In many of the states, perhaps in all of them, the laws do "restrain strangers from the exercise of the rights of property with respect to real estate;" consequently this provision limits to a certain extent the principles antecedently granted. What is the extent of this limitation?
It will probably prevent a French subject from inheriting or purchasing the estate of a French subject who is not also a citizen of the United States, but it cannot affect the right of him who takes or holds by virtue of the treaty so as to deprive him of the power to do that for which this clause stipulates -- that is, "to sell or otherwise dispose of the property to citizens or inhabitants of this country." This general power to sell, according to the principles of our law and, it is presumed, of that of France, endures for life. A subject of France, then, who had acquired lands by descent or devise (perhaps also by any other mode of purchase) from a citizen of the United States would have a right during life to sell or otherwise dispose of those lands if lying in a state where lands purchased by an alien generally would
be immediately escheatable on account of alienage. The Court can perceive no reason for restraining this construction in the application of the treaty to the State of Maryland where the law, instead of subjecting the estate to immediate forfeiture, protects it for ten years. The treaty substitutes the term of life for the term of ten years given by the act.

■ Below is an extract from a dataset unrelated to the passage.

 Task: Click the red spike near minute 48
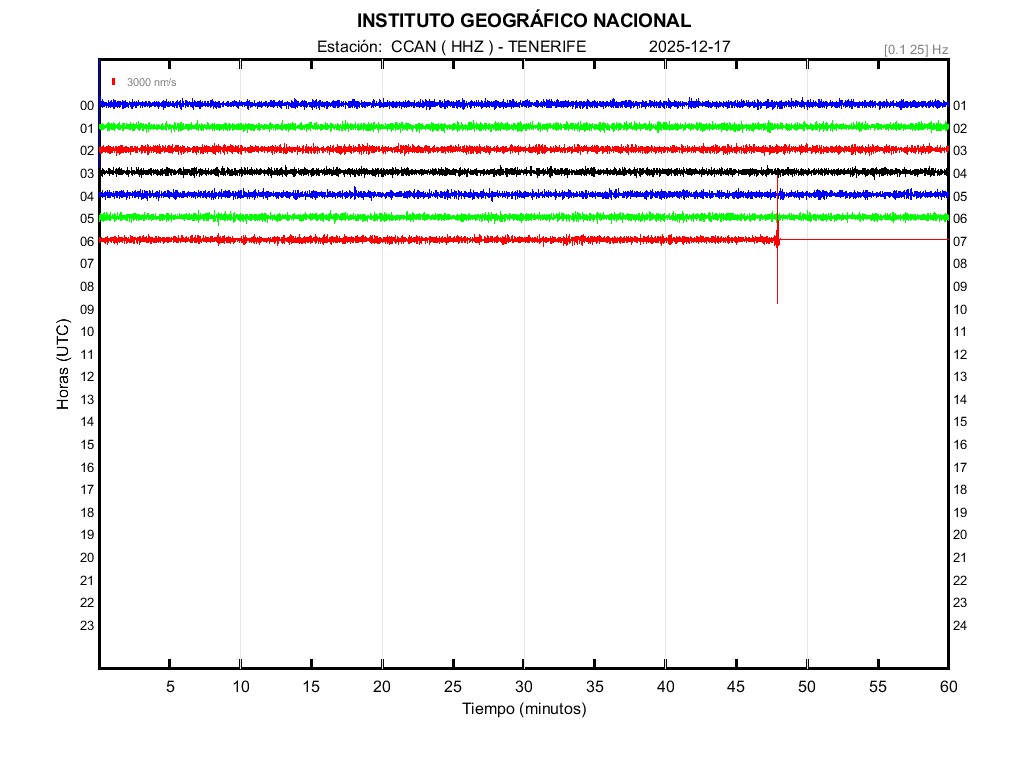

If, then, the treaty between the United States and France still continued in force, the defendant would certainly be entitled to recover the land for which this suit is instituted. But the treaty is, by an article which has been added to it, limited to eight years, which have long since expired. How does this circumstance affect the case?
The treaty was framed with a view to its being perpetual. Consequently its language is adapted to the state of things contemplated by the parties, and no provision could be made for the event of its expiring within a certain number of years. The Court must decide on the effect of this added article in the case which has occurred. It will be admitted that a right once vested does not require for its preservation the continued existence of the power by which it was acquired. If a treaty or any other law has performed its office by giving a right, the expiration of the treaty or law cannot extinguish that right. Let us, then, inquire whether this temporary treaty gave rights which existed only for eight years, or gave rights during eight years which survived it.
The terms of this instrument leave no doubt on this subject. Its whole effect is immediate. The instant
the descent is cast, the right of the party becomes as complete as it can afterwards be made. The French subject who acquired lands by descent the day before its expiration has precisely the same rights under it as he who acquired them the day after its formation. He is seized of the same estate, and has precisely the same power during life to dispose of it. This limitation of the compact between the two nations would act upon and change all its stipulations if it could affect this case. But the Court is of opinion that the treaty had its full effect the instant a right was acquired under it, that it had nothing further to perform, and that its expiration or continuance afterwards was unimportant.